──────── Task material ────────

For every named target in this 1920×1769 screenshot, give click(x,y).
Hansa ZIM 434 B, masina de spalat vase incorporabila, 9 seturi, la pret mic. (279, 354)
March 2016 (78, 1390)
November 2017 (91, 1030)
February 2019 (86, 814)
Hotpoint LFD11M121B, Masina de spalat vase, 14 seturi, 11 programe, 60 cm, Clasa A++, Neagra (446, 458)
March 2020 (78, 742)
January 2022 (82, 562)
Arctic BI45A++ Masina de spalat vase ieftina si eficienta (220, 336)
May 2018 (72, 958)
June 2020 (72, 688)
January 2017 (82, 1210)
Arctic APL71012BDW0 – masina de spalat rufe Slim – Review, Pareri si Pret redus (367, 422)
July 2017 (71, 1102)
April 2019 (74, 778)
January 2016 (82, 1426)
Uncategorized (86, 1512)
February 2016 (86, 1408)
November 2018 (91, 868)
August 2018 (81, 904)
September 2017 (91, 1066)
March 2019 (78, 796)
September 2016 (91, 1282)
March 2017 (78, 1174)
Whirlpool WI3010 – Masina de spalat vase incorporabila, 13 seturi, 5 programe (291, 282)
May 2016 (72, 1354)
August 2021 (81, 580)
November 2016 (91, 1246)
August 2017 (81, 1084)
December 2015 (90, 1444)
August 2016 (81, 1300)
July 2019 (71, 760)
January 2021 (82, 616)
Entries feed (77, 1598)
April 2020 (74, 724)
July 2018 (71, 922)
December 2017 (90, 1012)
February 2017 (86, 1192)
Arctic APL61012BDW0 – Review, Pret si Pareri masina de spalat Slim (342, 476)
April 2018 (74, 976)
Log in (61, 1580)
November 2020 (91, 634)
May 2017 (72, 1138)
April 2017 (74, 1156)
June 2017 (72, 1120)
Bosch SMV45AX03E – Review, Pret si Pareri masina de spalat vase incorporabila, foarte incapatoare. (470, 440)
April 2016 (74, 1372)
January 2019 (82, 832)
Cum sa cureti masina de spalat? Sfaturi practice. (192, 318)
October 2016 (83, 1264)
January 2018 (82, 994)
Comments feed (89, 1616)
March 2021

────────

#### What you need to do
How many lines in the records hold the string "November"? Reply with the number alone.

#### Solution below
4